掲題のようなことはダブルスタンダード批判の文脈でよく指摘されることである。もし、一貫性が無いと受け取られたくなければ、周囲の条件であるとかをきちんと説明しておくべきだろう。もし、意見を変えたのなら、そのきっかけとなった出来事を引くとか、知りませんでしたなどの形で明記するのがマナーかなと。

2018年4月末、TOKIOの山口が自宅に招いた女性に猥褻行為を働き、他のメンバーが謝罪したり、雇用主であるジャニーズの対応の問題点が指摘されるなどの騒動になっている。普段はTVが見れないのだが、GW休暇中なので結構目にした。

例によって直接リプライをしたことはないが、奇妙な主張をしている方を見た。まずは2017年のツイートから。

要するに性犯罪者の作品であっても価値を認めているので消費したいということである。何名かのネットフェミニストがRTしていたのを覚えている。

ところが、今回の山口の件では次のような主張をしている。

2017年の主張に照らすとおかしな話だ。この方が挙げたミュージシャンや俳優は「責任を果たした」とは言えない人ばかりである。2018年になっても新たな告発がなされているウッディ・アレンなどはその筆頭だろう。にも拘わらず、消費者が自らの卑しさを覚えていれば消費しても良いし、メディアもその場(テレビなど)を提供して良いという理屈だったのだから、復帰を熱望するファンを止めるのはおかしな話である。被害者の権利が消費者の権利より優先すると考えているのであれば、2017年の言は撤回すればよい。

なお消費者にとっては、山口が復帰しなくてもこの葛藤は付いて回る。過去のライブの再放送・再販の可否などの時に、である。

私はジャニーズ事務所も吉本同様に傲慢と思っているが(如何なる回避策を用いても今回の件はダメージだろう)、TOKIOに思い入れは無い。見聞する限り、山口が反省する(或いは矯正プログラム等を受けさせる)べきとは考えるが、現時点での山口は社会的制裁と直接謝罪の点で、極楽とんぼの山本圭一にも劣る(私は極楽とんぼにも思い入れを持たないが、山本がゴールデンタイムの番組で行った謝罪には被害者に対する弁も含まれていた)。

とは言え、長年のファンは心理的葛藤にさいなまれ、中には過剰に彼を甘やかしたり、記者会見での長瀬の謹言を無視して倒錯した被害者叩きに走る分子も出てくると思う。

アメリカのような訴訟社会なら打算は日本より徹底せざるを得ないだろう。ダメージコントロールのためにだ。また、4人だけでも生き残った方がマシという観点からは、ファンにもある程度受け入れられやすい主張でもある。だが、そもそも、山口の酒癖や性癖は急に始まったものではないとの報道がある。残りの4人が黙認加担者ではないと何故断言出来るのだろうか。

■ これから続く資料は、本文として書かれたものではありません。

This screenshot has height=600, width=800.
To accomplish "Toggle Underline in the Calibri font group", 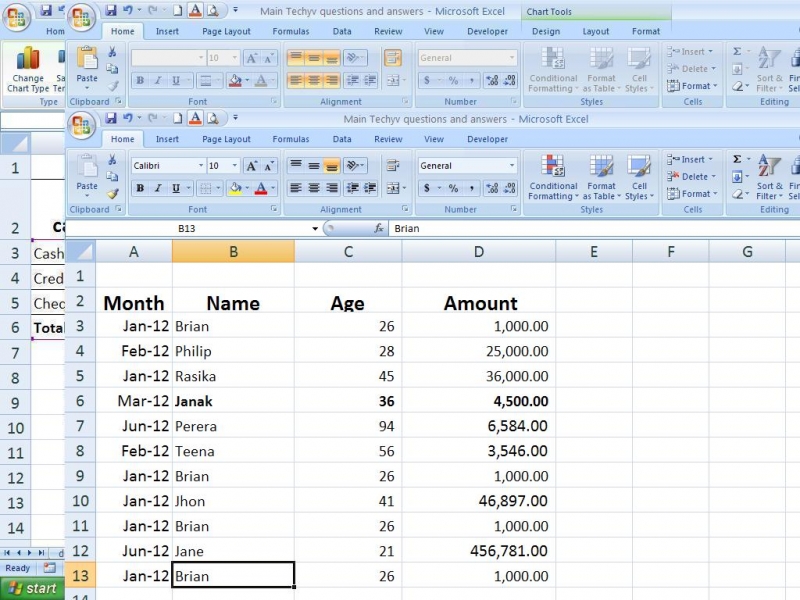I will [176, 188].
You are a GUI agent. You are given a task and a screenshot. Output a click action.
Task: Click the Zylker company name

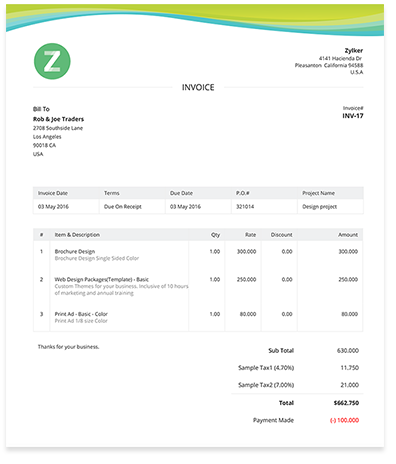[x=354, y=51]
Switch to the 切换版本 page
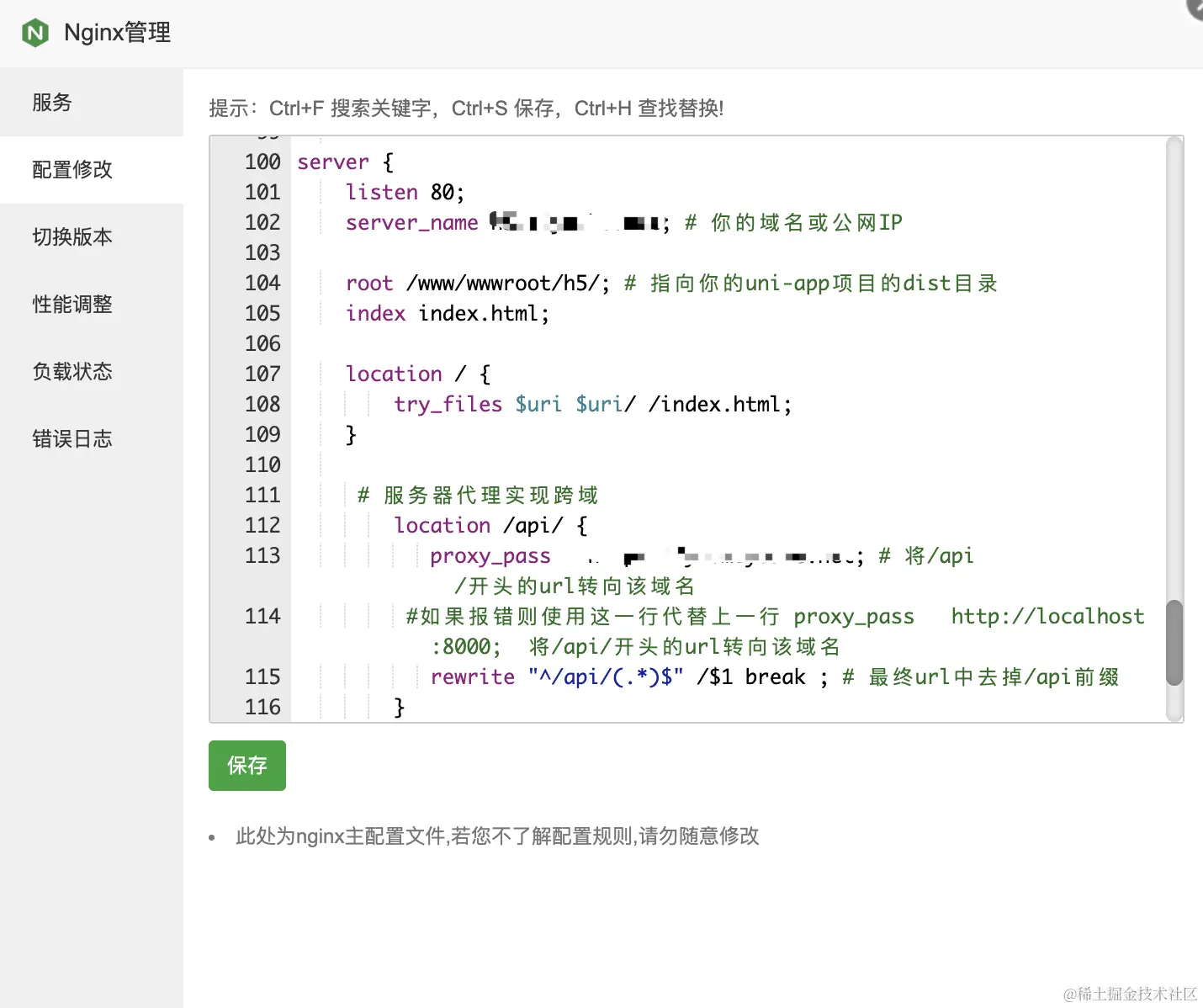The width and height of the screenshot is (1203, 1008). tap(72, 236)
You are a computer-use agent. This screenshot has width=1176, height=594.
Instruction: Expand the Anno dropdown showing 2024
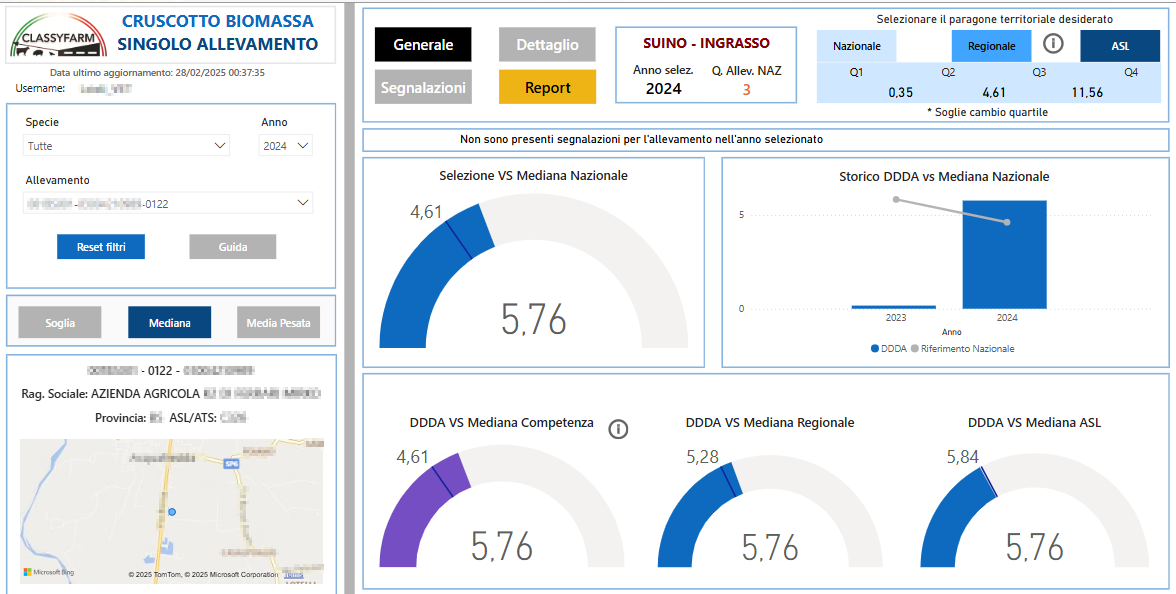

この件に限らず、(性)犯罪者の償いと社会的活動の是非という議論は昔からなされている。政治・思想に関心ある界隈では菅野完やTBS山口記者の事件が近年の代表例だろう。

無罪論は論外として、無条件NG論から条件付き活動再開論まで色々あるが、どの立場であれ、少なくとも自分が選択した立場の一貫性を保持せず、無自覚に捻じ曲げる人物は信用されない(まぁ、私自身も、今回の件が自分の贔屓にしている芸能人では無いから、冷静でいられるのではあるが)。